Vom Genossenschaftsgedanken...
Gegen Ende des 19. Jahrhunderts entstanden die Genossenschaften, vor allem als Zusammenschlüsse von Bauern, um Ein- und Verkauf sowie teure Maschinen gemeinsam zu betreiben. Das brachte eine Menge Vorteile und ermöglichte auch kleinen Bauern zu den Konditionen der Großen agieren zu können. Wie ein Lauffeuer breitete sich diese Organisierungsform ausgehend von mehreren Stellen über weite Teile Österreichs und Deutschlands aus. Kredite, die sich die Bauern quasi gegenseitig verliehen und gemeinsam entschieden, bildeten den Anfang des heutigen Raiffeisen-Bankensektors.
... zur Mafia?
Über hundert Jahren waren vom Schmieden von Netzwerken, Fusionen, Aufkaufen und Ausweiten geprägt. Nun steht der Raiffeisen-Konzern in Österreich mit einer weltweit einzigartigen Vormachtstellung da. Beinahe jede/r zweite Österreicher/in ist Mitglied einer zu Raiffeisen gehörenden Einrichtung (damit hat Raiffeisen eine höhere Dichte als die Kronen-Zeitung in ihren besten Zeiten). So gut wie keine größere Unternehmung passiert hierzulande ohne Beteiligung irgendwelcher Raiffeisentöchter. In der Landwirtschaft ist es dem Konzern gelungen die gesamte Produktionskette zu kontrollieren. Bauern nehmen sich Kredite bei der Raika, kaufen damit Maschinen und Saatgut aus dem Lagerhaus und verkaufen dann die Ernte an die Raiffeisen, welche damit Monopolstellungen bei vielen zentralen Lebensmitteln aufgebaut hat.
Zucker
Das Agrana-Zuckermonopol wurde aufgebaut, seit Maria Theresia die erste habsburgische Zuckerfabrik bauen lies. Besonders in den letzten Jahrzehnte wurden große Anteile und ganze Produzenten in Europa, aber auch im Rest der Welt gekauft.

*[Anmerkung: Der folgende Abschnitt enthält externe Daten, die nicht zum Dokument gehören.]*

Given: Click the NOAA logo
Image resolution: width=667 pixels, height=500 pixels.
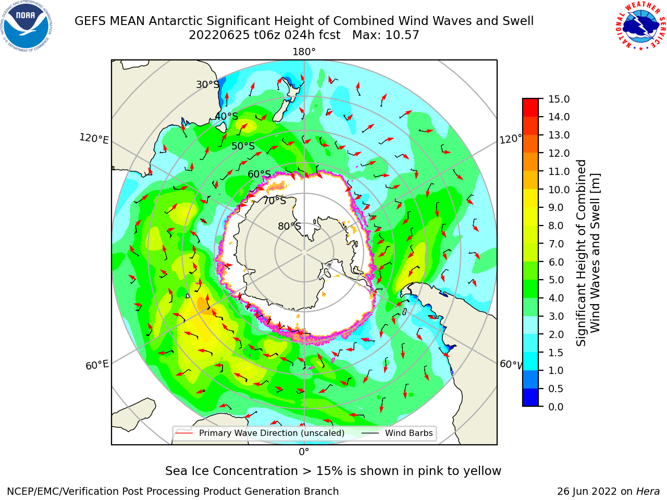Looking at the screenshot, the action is (26, 26).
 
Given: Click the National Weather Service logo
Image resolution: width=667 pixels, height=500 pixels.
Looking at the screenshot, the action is (641, 26).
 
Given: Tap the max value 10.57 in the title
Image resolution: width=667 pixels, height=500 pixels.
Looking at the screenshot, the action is (402, 35).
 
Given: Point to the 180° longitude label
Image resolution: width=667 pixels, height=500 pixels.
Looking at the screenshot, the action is (304, 52).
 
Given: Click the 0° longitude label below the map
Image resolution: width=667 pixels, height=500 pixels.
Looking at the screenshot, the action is (304, 452).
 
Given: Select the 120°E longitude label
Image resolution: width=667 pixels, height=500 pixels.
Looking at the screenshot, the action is (94, 139).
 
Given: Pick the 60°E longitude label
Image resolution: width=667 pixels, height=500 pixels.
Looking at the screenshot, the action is (97, 365).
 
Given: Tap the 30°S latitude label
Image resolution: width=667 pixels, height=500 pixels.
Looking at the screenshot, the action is (207, 84).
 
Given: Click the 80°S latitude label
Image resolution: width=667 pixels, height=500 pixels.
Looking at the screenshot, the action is (289, 226).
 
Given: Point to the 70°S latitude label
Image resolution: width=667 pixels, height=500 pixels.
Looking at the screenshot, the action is (275, 201).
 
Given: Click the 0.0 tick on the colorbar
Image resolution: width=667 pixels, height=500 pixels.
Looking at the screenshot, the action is (556, 407).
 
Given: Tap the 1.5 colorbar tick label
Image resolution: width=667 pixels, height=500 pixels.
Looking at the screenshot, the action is (556, 353).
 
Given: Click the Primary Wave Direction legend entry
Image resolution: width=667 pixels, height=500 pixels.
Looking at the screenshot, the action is (271, 433).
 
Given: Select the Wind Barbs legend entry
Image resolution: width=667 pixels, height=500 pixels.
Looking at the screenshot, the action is (409, 433).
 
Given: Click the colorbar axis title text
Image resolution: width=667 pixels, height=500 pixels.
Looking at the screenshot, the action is (588, 253).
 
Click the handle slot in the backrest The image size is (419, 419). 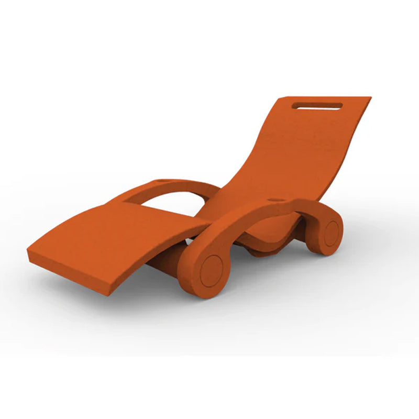tap(318, 106)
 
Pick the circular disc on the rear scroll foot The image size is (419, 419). tap(331, 233)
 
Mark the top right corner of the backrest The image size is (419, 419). tap(370, 97)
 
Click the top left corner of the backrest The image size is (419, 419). tap(281, 98)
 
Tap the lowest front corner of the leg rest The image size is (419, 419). tap(109, 295)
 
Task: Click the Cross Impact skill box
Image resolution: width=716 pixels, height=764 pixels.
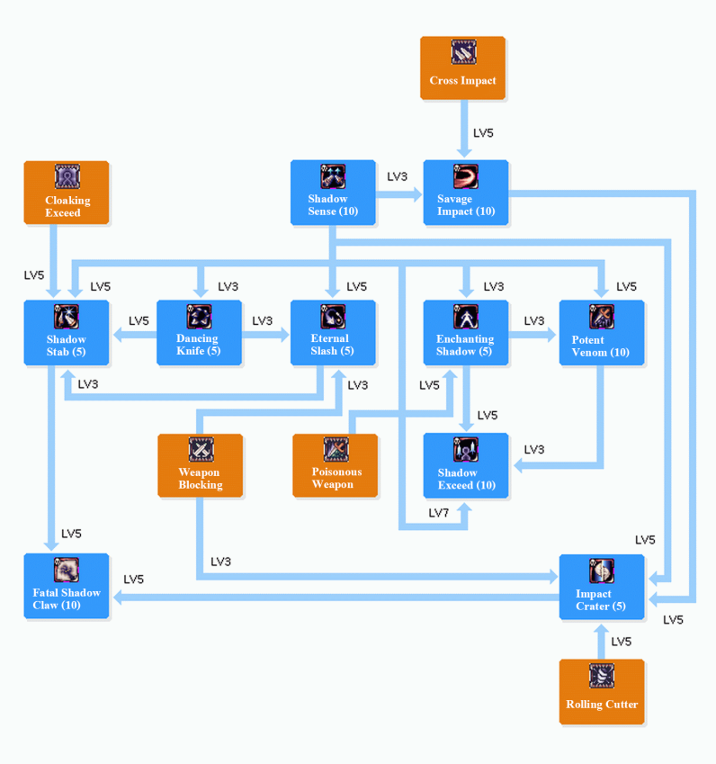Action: pos(462,67)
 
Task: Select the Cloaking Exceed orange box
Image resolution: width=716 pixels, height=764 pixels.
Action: pos(67,193)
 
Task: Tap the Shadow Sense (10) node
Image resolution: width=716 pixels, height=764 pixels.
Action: pos(333,193)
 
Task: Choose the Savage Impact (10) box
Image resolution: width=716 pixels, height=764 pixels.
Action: pos(466,193)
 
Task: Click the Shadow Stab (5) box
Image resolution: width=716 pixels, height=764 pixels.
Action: pos(67,333)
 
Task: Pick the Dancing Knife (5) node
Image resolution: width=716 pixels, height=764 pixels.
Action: pos(199,333)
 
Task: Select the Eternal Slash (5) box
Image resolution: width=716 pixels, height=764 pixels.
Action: pos(333,333)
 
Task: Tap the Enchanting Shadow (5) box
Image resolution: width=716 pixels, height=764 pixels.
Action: pos(466,333)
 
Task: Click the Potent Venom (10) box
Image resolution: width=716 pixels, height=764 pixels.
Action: pos(601,333)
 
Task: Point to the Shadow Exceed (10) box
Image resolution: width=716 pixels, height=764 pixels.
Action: pos(466,465)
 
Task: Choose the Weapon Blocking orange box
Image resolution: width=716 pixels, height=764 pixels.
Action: pos(200,465)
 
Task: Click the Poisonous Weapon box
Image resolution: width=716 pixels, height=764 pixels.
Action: pos(335,465)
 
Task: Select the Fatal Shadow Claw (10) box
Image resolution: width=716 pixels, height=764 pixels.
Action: pos(67,586)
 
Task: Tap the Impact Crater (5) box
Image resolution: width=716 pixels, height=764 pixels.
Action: pos(601,586)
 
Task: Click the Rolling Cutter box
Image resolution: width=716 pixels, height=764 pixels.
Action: pos(601,691)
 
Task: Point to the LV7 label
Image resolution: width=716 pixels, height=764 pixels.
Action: pos(438,513)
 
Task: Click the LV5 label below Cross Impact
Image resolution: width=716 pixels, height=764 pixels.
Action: pos(483,133)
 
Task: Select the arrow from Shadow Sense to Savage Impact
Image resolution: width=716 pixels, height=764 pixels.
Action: pos(399,193)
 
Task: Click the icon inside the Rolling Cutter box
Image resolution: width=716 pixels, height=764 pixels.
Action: pos(602,676)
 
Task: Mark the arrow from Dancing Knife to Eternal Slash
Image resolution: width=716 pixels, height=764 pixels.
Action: pos(266,334)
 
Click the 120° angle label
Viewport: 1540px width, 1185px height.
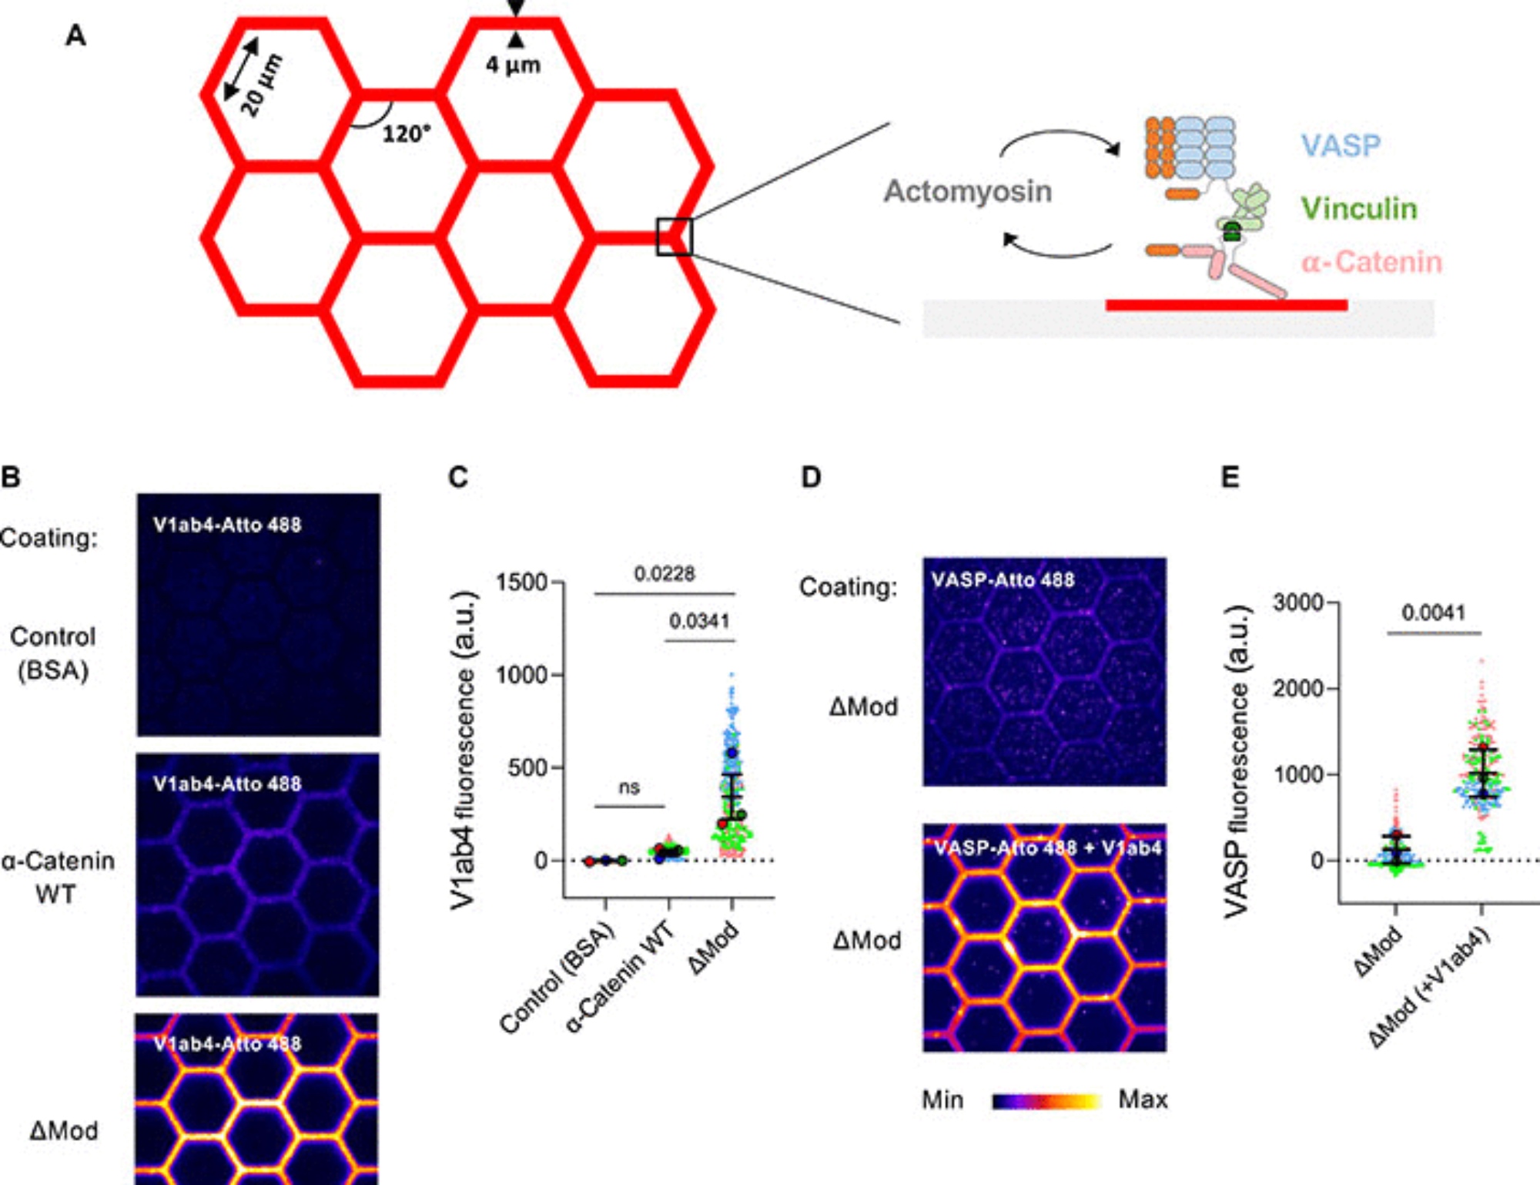click(x=406, y=134)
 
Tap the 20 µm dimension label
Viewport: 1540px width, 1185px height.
click(x=262, y=85)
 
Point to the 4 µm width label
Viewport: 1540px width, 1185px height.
click(x=513, y=65)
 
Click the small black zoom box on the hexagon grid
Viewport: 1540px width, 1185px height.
click(x=674, y=237)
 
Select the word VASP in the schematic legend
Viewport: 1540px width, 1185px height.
click(x=1341, y=146)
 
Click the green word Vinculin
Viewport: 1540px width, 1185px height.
click(x=1358, y=209)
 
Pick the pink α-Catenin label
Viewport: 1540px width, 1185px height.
click(x=1371, y=263)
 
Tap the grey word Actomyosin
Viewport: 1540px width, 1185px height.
click(x=967, y=191)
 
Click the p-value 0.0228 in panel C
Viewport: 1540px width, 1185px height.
click(x=664, y=574)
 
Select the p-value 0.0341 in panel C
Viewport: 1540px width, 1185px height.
click(x=698, y=621)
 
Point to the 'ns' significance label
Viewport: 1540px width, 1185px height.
click(x=629, y=787)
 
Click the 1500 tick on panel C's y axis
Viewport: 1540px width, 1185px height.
click(x=521, y=582)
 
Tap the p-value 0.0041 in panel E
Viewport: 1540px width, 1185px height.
click(x=1433, y=613)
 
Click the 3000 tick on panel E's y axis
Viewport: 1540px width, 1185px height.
click(x=1297, y=603)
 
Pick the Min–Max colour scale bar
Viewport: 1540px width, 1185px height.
click(x=1046, y=1101)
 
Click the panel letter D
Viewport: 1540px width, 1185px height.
click(x=811, y=478)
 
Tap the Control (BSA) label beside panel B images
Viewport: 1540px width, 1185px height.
click(x=53, y=653)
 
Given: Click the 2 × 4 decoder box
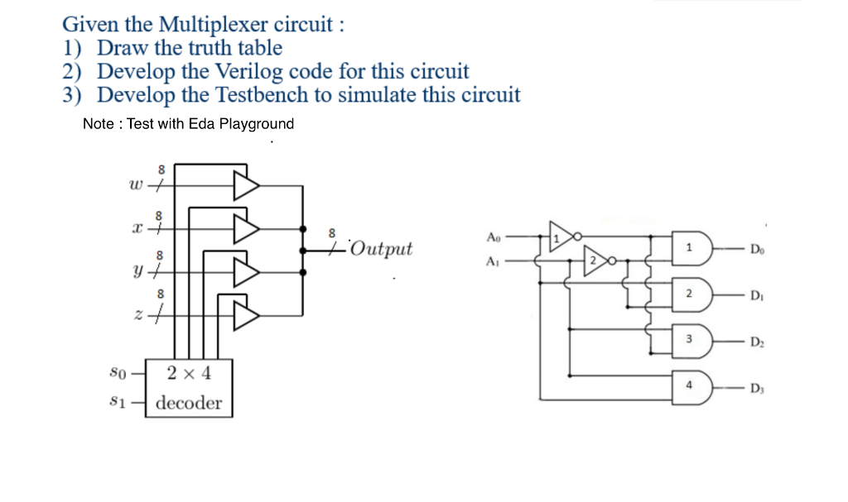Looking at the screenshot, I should [x=189, y=388].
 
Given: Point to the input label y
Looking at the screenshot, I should [x=134, y=270].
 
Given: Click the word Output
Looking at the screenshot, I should [x=380, y=249].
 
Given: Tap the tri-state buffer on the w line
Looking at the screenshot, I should [x=246, y=186].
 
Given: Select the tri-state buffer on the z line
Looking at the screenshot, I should [x=246, y=314].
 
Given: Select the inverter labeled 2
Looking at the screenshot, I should [x=595, y=260].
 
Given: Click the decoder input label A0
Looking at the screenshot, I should [x=494, y=237].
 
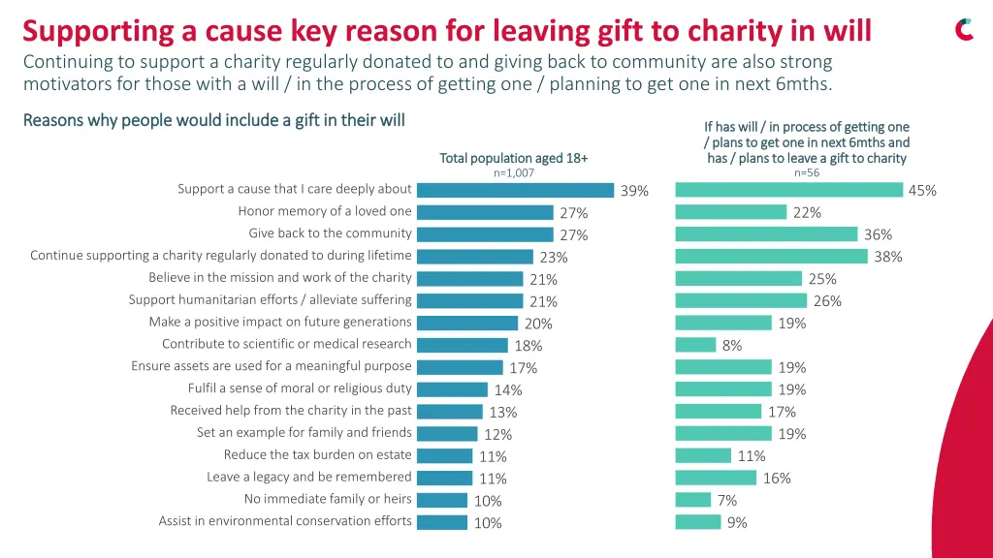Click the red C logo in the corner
(964, 30)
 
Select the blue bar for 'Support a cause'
(515, 190)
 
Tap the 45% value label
(922, 191)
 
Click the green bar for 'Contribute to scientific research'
(695, 345)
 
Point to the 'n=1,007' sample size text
(514, 173)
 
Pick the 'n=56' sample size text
(806, 173)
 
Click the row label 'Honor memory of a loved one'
(325, 211)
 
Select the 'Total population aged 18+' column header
(514, 158)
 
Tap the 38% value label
(888, 257)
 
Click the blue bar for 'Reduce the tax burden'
(444, 455)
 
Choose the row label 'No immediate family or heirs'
(328, 499)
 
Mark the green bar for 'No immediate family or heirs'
(693, 500)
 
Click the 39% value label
(634, 191)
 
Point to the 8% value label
(732, 346)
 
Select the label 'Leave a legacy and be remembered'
(309, 477)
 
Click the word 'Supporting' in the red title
(99, 32)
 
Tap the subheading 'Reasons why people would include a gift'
(213, 120)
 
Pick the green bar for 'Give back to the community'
(766, 233)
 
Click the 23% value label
(554, 258)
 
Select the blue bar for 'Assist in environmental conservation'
(441, 522)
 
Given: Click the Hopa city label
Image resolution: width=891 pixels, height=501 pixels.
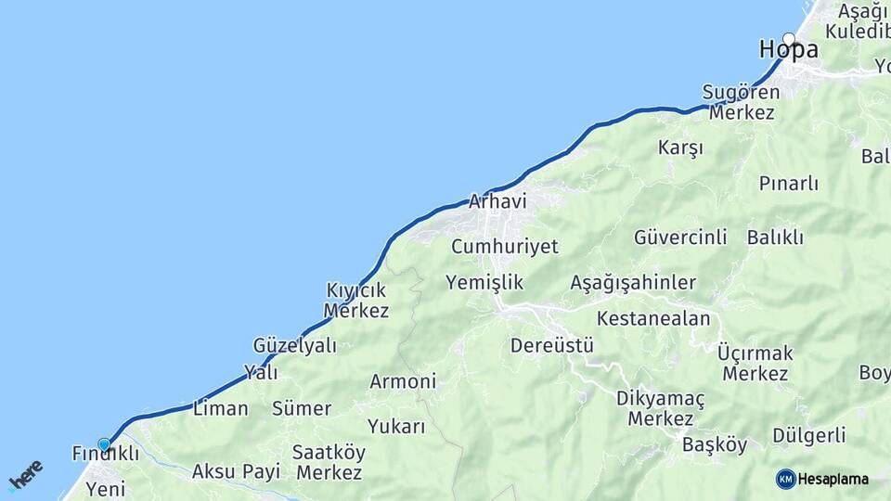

Vor allem nach dem Zusammenbruch des Stalinismus 1989 begann die Agrana eine weitere Offensive, innerhalb weniger Jahre wurde die Sparte Fruchtzubereitung aufgebaut und inzwischen die Weltmarktführung übernommen. Einer der großen Skandale in diesem Zusammenhang ist die 20%-Zuckerpreissteigerung im Oktober 2010, die von der Agrana mit Verweis auf den gestiegenen Weltmarktpreis durchgeführt wurde. Vollkommen ungeachtet, dass die gesamte Rübenzuckerproduktion von der EU derart stark gefördert wird, um den weit billigeren Rohrzucker zu unterbieten und damit Europa vom Weltmarkt abzuschotten. Da beinahe jedes Lebensmittel Zucker benötigt, stieg mit dieser Preissteigerung der Preis von beinahe allen Lebensmitteln an.
Salz, Mehl und Milch
Bei der Mehlproduktion hat Raiffeisen über Leipnick-Lundenburger und der Marke Finis Feinstes eine starke Marktstellung, bei Salz eine Monopolstellung. Bei der Milchproduktion verhält es sich ähnlich; zu Raiffeisen gehören NÖM, Berglandmilch, Gmunder Milch. Seit Jahrzehnten und besonders in den letzten beiden hat die Raiffeisen beinahe sämtliche österreichische Molkereien unter ihre Kontrolle gebracht. Und seither penibel drauf geachtet, daß trotz aller Rekordgewinne, die Bauern etwas weniger als das Existenzminimum für ihre Milch bekommen. Mit ihrer Marktstellung kann sie Bauern zu vollkommen Abhängigen Milchsklaven machen.
Strabag
Eine andere unglaubliche Verflechtung von Politik und Raiffeisen bildet die Strabag. Habt ihr euch schon einmal gewundert, wieso in Österreich zur Zeit sämtliche Bahnhöfe neu gebaut werden, während die Strecken schon lange nicht mehr ausgebaut werden? Im Buch wird genau beschrieben, wie das zustande kommt und welche Milliardenprojekte auf ähnliche Weise mitbeschlossen, mit Krediten versorgt und auf die Straße gebracht wurden. Teilweise wirken die Machenschaften wie ein etwas umständlicher Weg Steuern an eine Bank zu überweisen.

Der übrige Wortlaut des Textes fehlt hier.